BISMARCK — A House bill could help the Jamestown Police Department hire additional law enforcement staff to assist with registering and investigating sex offenders.
If passed by the state Legislature, House Bill 1415 would appropriate $480,000 to the attorney general for the purpose of awarding grants to a local police department located in southeastern North Dakota with a population of between 14,000 and 17,000 residents that has recently experienced a significant increase in the number of registered sex offenders living in that community. HB 1415 is a one-time funding item that would be used to hire more law enforcement staff beginning July 1 and ending June 30, 2025. Eligible expenditures under the program include costs related to salaries and overtime, training and purchasing equipment for existing and new staff.
The bill is sponsored by Reps. Dwight Kiefert, R-Valley City; Mitch Ostlie, R-Jamestown; Bernie Satrom, R-Jamestown; Karen Anderson, R-Grafton; Pat Heinert, R-Bismarck; and Karen Rohr, R-Mandan; and Sens. Cole Conley and Terry Wanzek, both R-Jamestown.
The House Judiciary Committee gave HB 1415 a do-pass recommendation and the bill was referred to the House Appropriations Committee, which will hold a hearing on it on Wednesday, Feb. 15.

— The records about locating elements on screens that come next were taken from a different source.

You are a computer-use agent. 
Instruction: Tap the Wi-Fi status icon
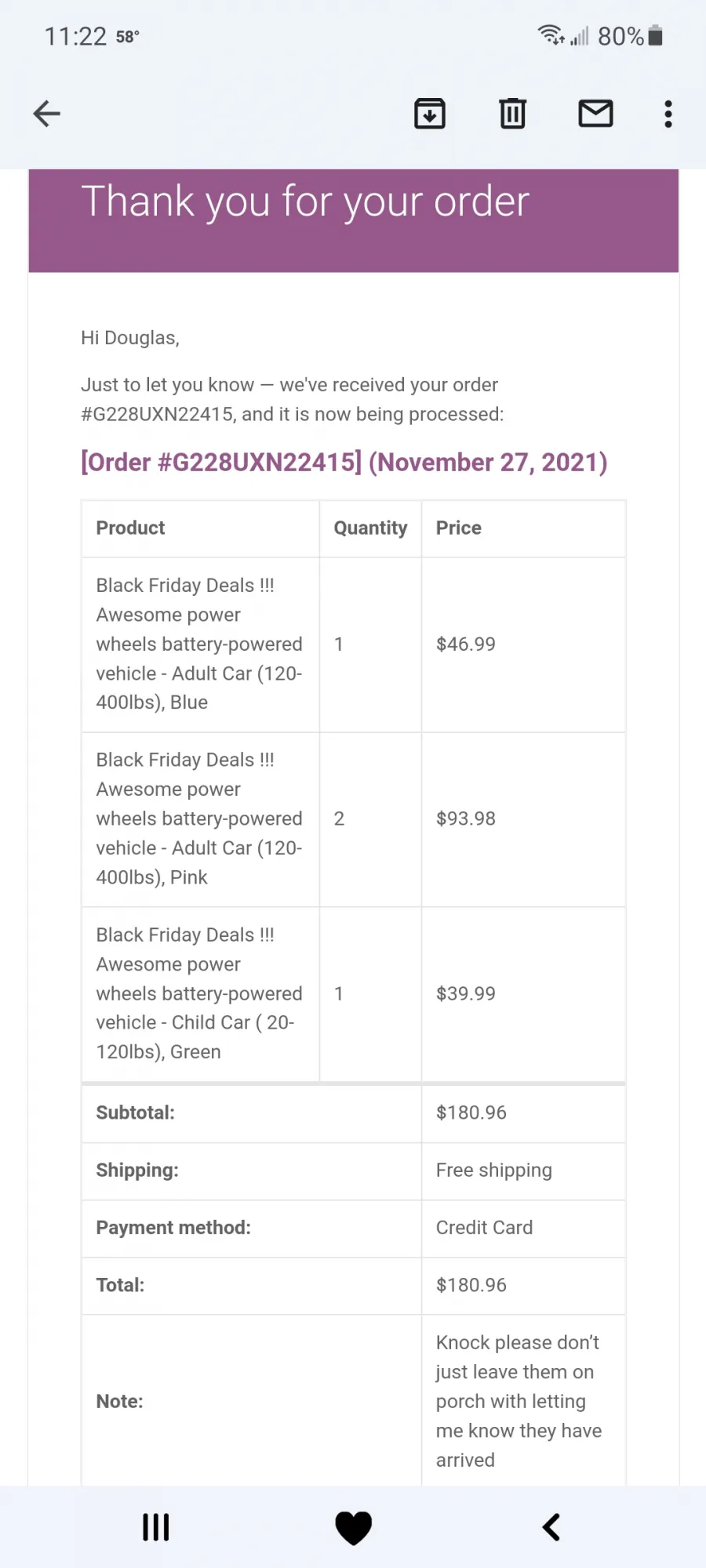(x=551, y=35)
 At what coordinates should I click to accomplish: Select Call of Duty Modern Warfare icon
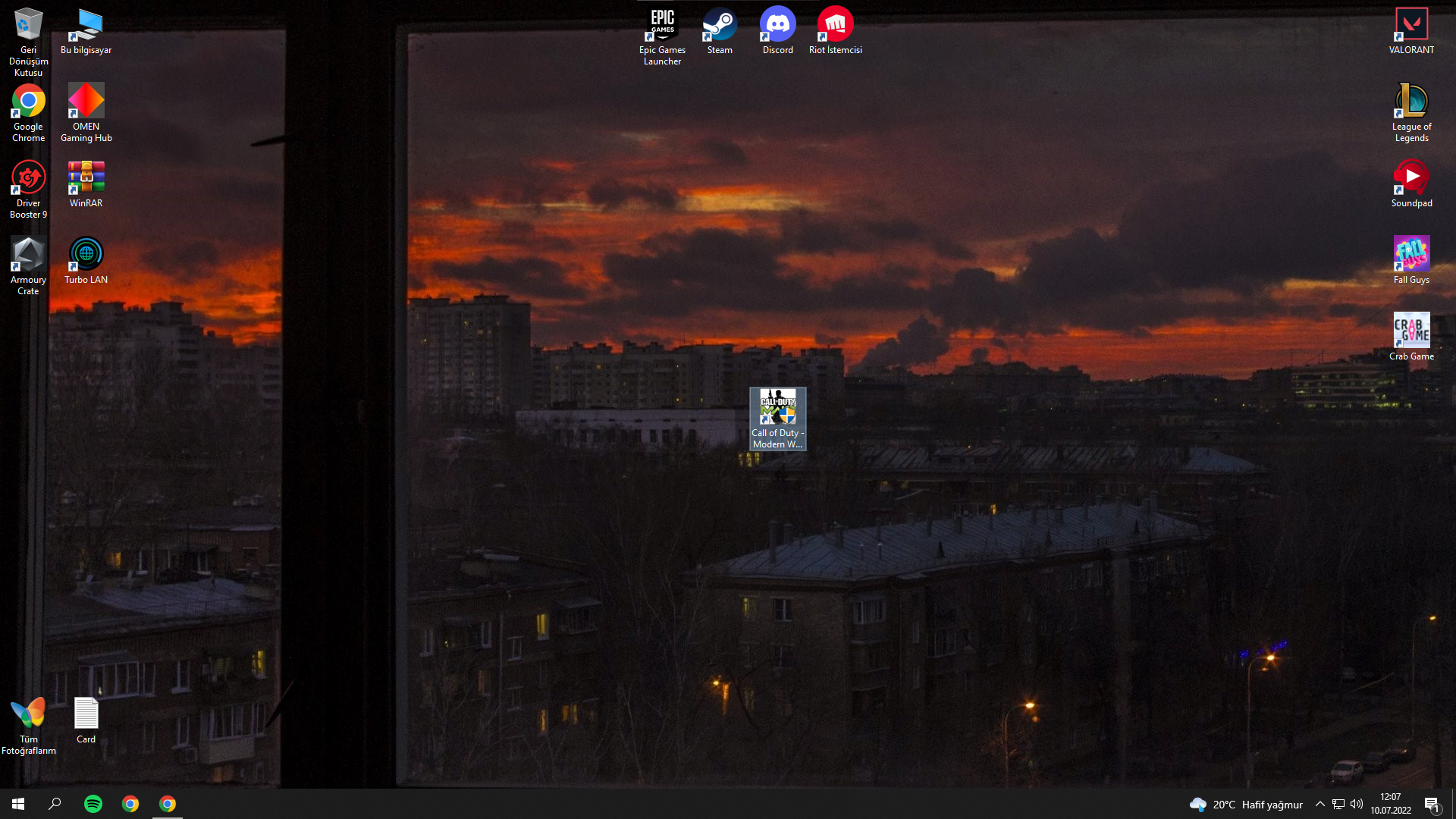777,409
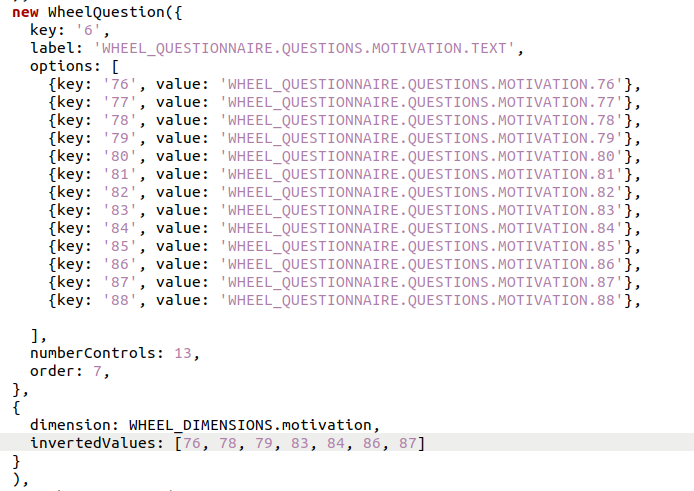Click the key value '6' string
Screen dimensions: 694x491
85,30
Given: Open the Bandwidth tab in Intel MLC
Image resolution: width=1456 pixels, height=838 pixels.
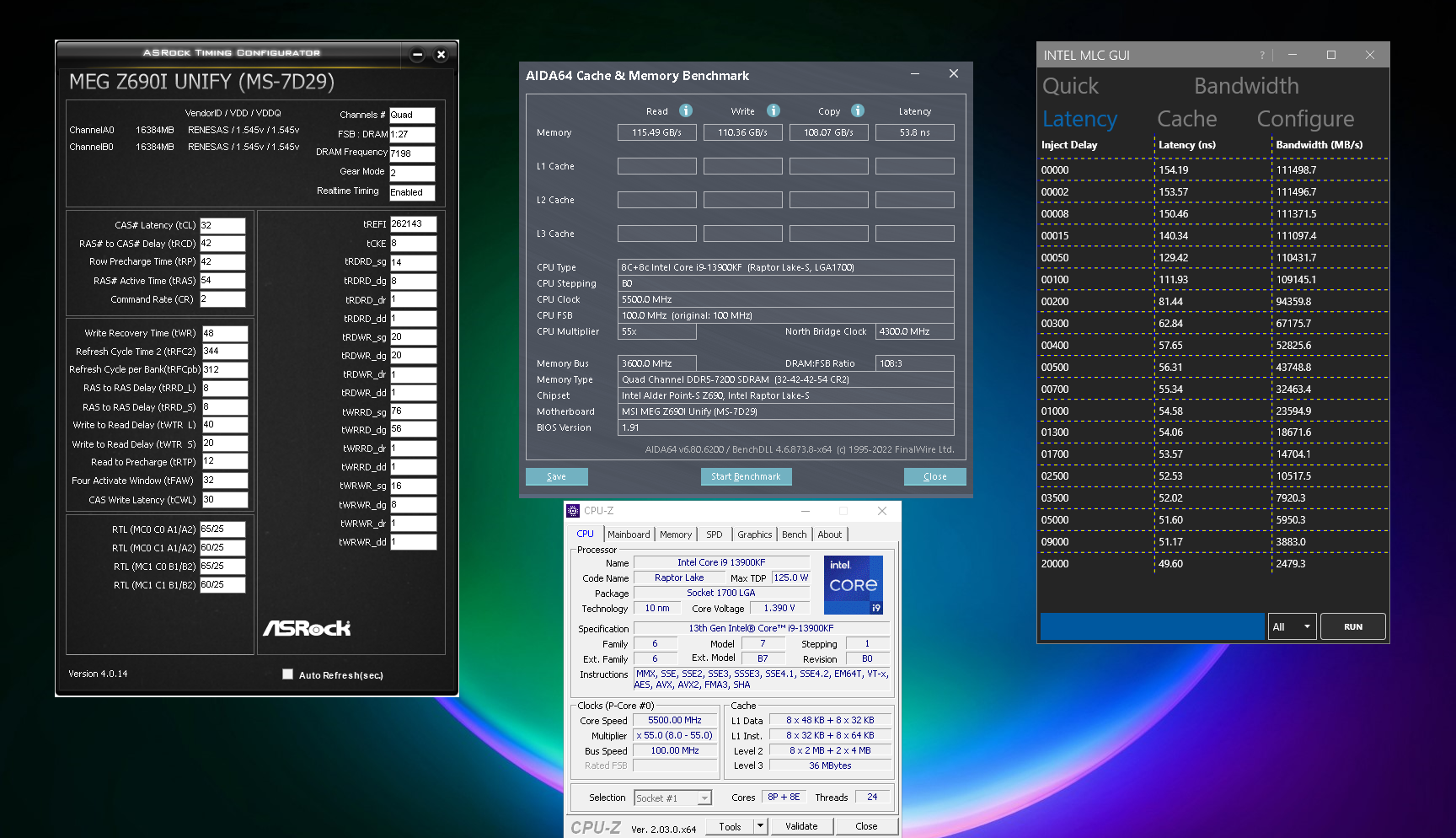Looking at the screenshot, I should tap(1245, 86).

The Jamestown Police Department has between 950 and 1,050 sex offender registrations per year, said Scott Edinger, chief of police, during a House Judiciary Committee hearing on Jan. 30. He said each registration takes 15 to 45 minutes.
The city of Jamestown has 31 high-risk registered sex offenders including five more in a transition home from the sex offender unit at the North Dakota State Hospital, said Capt. LeRoy Gross with the Jamestown Police Department, at the House Judiciary Committee hearing. For comparison, he said Fargo has 33 and Bismarck has about 45, but Jamestown has more per capita.
He said Jamestown has about 90 total registered sex offenders.
He said every time sex offenders are required to register changes including their address, jobs, phone number, vehicles, an email address, internet service provider, social media accounts, hair color or a new tattoo, it takes resources. He said then the department has to do compliance checks to follow up on the sex offenders.
“We are very overwhelmed,” he said.
For example, if a sex offender registers as homeless, the Police Department has to send an officer out to make sure the individual is homeless. He said the department has to make sure the individual is not living somewhere that is about 500 feet from a school or in a place where a landlord doesn’t allow sex offenders.
Gross said many of the high-risk sex offenders in Jamestown did not originate from the community. He said the sex offenders stay in Jamestown because they were living with other offenders either in prison or at the sex offender unit at the North Dakota State Hospital. He said they are transitioned into the community.
He said he would like to see the Jamestown Police Department hire one officer to help with sex offender registrations and compliance checks.
“I would take one of my crew detectives right now and assign him to this and then we would get another investigator to pick up some of these other cases because they are the most trained,” he said. “I would like to have him have his own car. He can set up a schedule for registrations.”
Gross said it would cost about $200,000 for one person with a vehicle and equipment to handle the caseload in Jamestown. He said the $200,000 would include salary, benefits, training and recertification. He said equipment is about $30,000 and licensing for the equipment is about $6,000 per year.